STF deve julgar falta injustificada dos Educadores de São Bernardo

stfNo dia 15 de maio de 2012, os profissionais da Educação de São Bernardo realizaram uma paralisação que tinha por objetivo a reabertura das negociações entre o SINDSERV e a Administração municipal sobre o Estatuto da Educação. Mais de 5 mil trabalhadores participaram da paralisação e o objetivo foi alcançado.

Como forma de retaliação, o prefeito e a secretária de Educação decidiram imputar falta injustificada aos manifestantes. O SINDSERV buscou uma solução administrativa, levando o caso à Mesa Permanente de Negociações, porém, a resposta da Administração foi que aquela era uma "decisão de governo" e que não seria mudada. Não restou outra alternativa, a não ser o ingresso de ação judicial.
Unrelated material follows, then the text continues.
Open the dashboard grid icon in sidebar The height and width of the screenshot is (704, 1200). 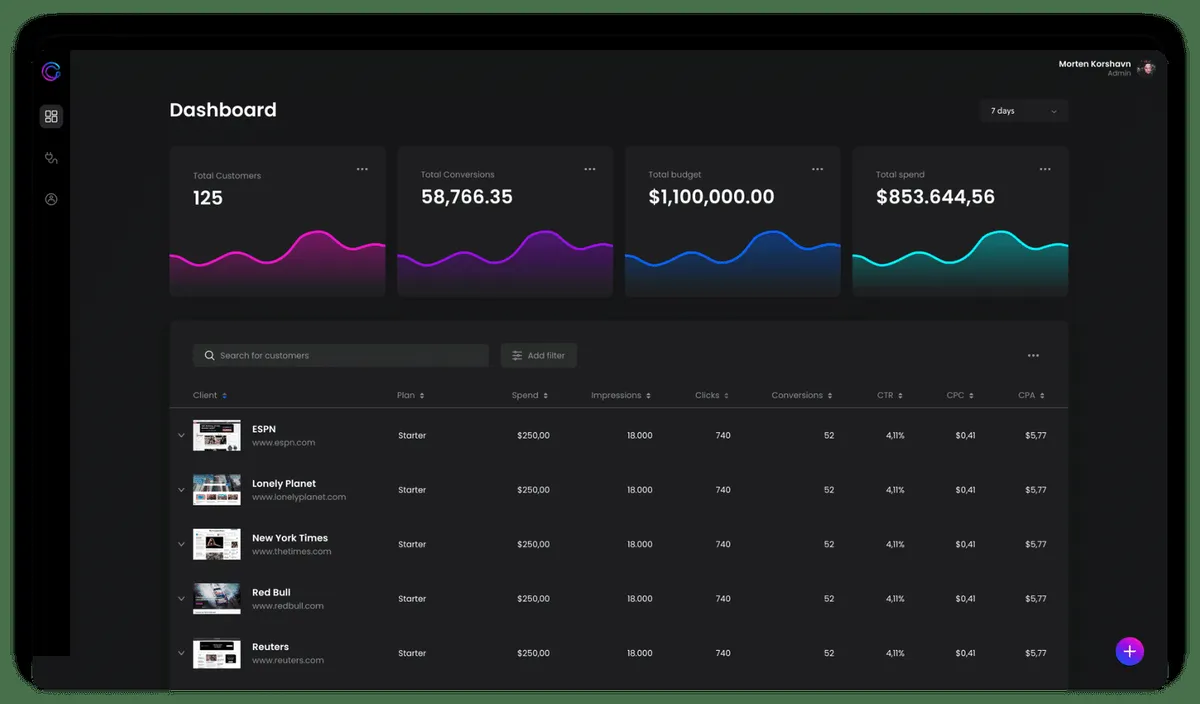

"Ingressamos com Mandado de Segurança, pleiteando reconhecimento do direito de greve e de manifestação dos trabalhadores. Este direito constitucional garante que os trabalhadores não sejam punidos com falta injustificada", explica o presidente do SINDSERV, Giovani Chagas.  A ação pede, também, que a Administração Municipal evite constranger futuros movimentos grevistas da categoria.
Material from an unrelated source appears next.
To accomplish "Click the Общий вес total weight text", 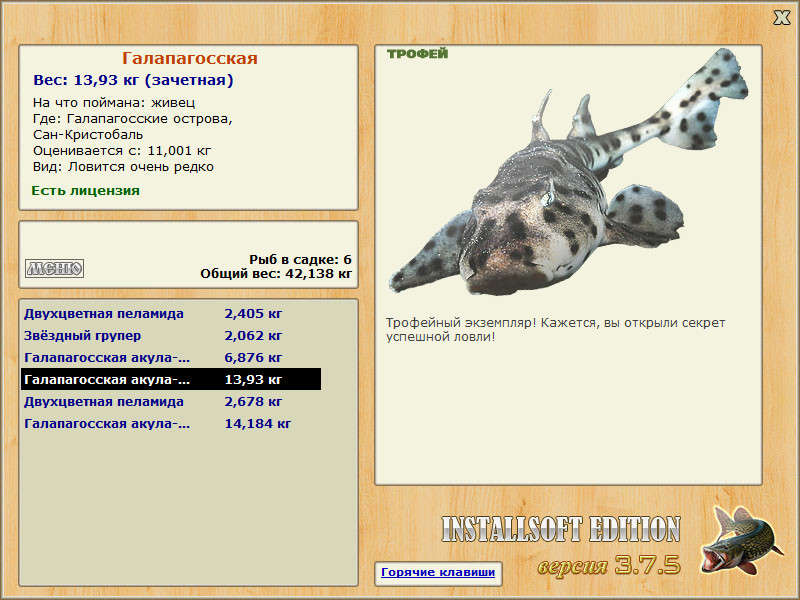I will point(276,274).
Ocorre que a Justiça, em primeira instância, entendeu que o pedido do Sindicato era para que o "dia fosse pago", e negou a validade da ação, decisão que foi mantida pelo TJSP, onde propusemos recurso de embargos de declaração, pedindo a aplicação da possibilidade de justificação das faltas prevista no artigo 198 da Lei 1729/68. Nosso Departamento Jurídico, então, recorreu ao STF – Supremo Tribunal Federal, explicando que os trabalhadores aceitavam repor o dia, mas que a imputação de falta injustificada é um erro que fere, gravemente, o direito dos trabalhadores. 

Prazos

"Já existe jurisprudência favorável aos trabalhadores no STF para este tipo de situação. Infelizmente, a Administração agiu de maneira antidemocrática e desrespeitou um direito sagrado da classe trabalhadora, mas a Justiça vai reparar este erro", afirma Giovani Chagas.

O presidente lamenta que os prazos do Judiciário sejam tão prejudiciais aos trabalhadores: "É muito ruim quando um direito ferido demora tanto tempo para ser reparado. É por isso que sempre preferimos esgotar todas as possibilidades políticas e administrativas antes de ingressarmos com ações judiciais".

O número do processo é 0026957-78.2012.8.26.0564 (n.º Ordem 1505/2012) com trâmite na 2.ª Vara da Fazenda Pública da Comarca de São Bernardo do Campo.